Computational fluid dynamics (CFD) is a powerful tool for performing indoor airflow analysis. The simulation results are usually validated with measurement results for accuracy in reflecting reality. When conducting CFD for simulating air flow in a multiple-zone indoor environment with different boundary conditions in different regions, the validation of the CFD model becomes sophisticated. To improve the accuracy of the simulation, boundary conditions need to be adjusted based on how significant the influence factors are affecting the multi-zone CFD model, which few studies have been conducted on. The objective of this study is to investigate the impact of influence factors on temperature and carbon dioxide concentration distribution of a validated CFD model of a typical office floor using ANSYS Fluent. This study provides insights on how to fine-tune a complex model to reflect the actual air flow and how the air quality and human comfort in different zones on the same floor could be affected by influence factors.
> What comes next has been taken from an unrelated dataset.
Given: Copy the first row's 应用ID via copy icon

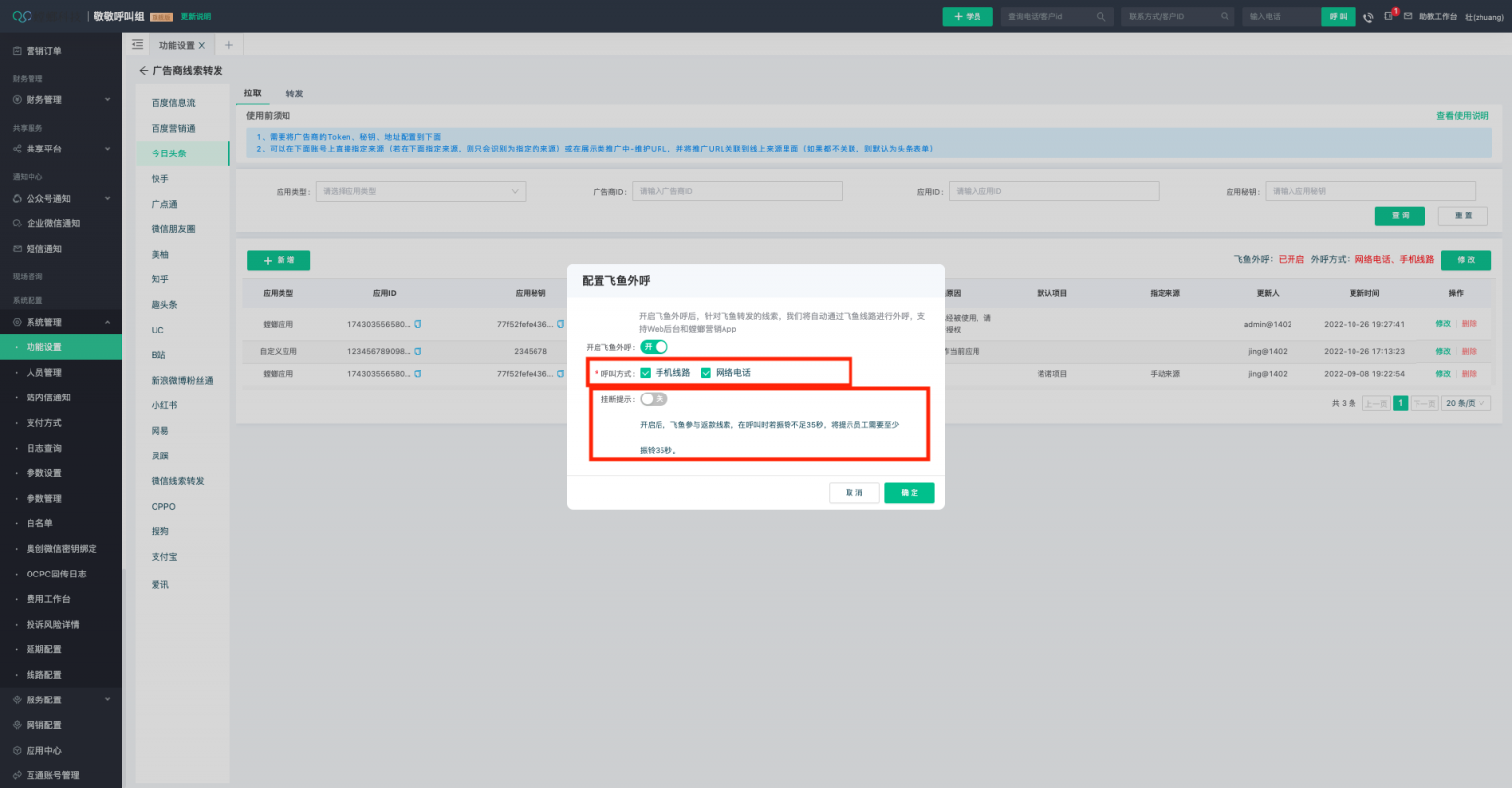Looking at the screenshot, I should 418,324.
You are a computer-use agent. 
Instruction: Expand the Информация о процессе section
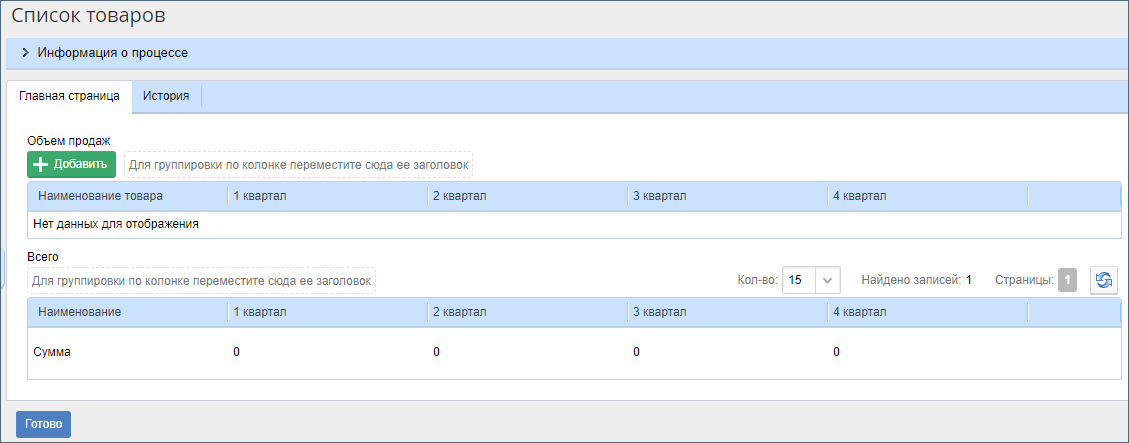[25, 53]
The influence factors investigated are: (1) size of door gaps, (2) solar radiation and (3) number and orientation of occupants. The velocity variations caused by different door gap sizes were studied for improving multi-zone simulation accuracy by adjusting door gap sizes. To study the significant impact of solar heat on multi-zone environment, the sensitivity of different regions of the office floor to solar heat amount and distribution was analyzed by conducting solar analysis under different weather conditions. Impact of occupants on temperature and carbon dioxide concentration distributions in multi-zone environment were investigated by considering different numbers and facing directions of occupants in different regions of the office floor. In addition, this study demonstrates how to modify the influence factors efficiently using building information modeling (BIM).

Keywords: Building information modeling; Computational fluid dynamics; Indoor air quality; Indoor partition; Solar analysis; Thermal comfort.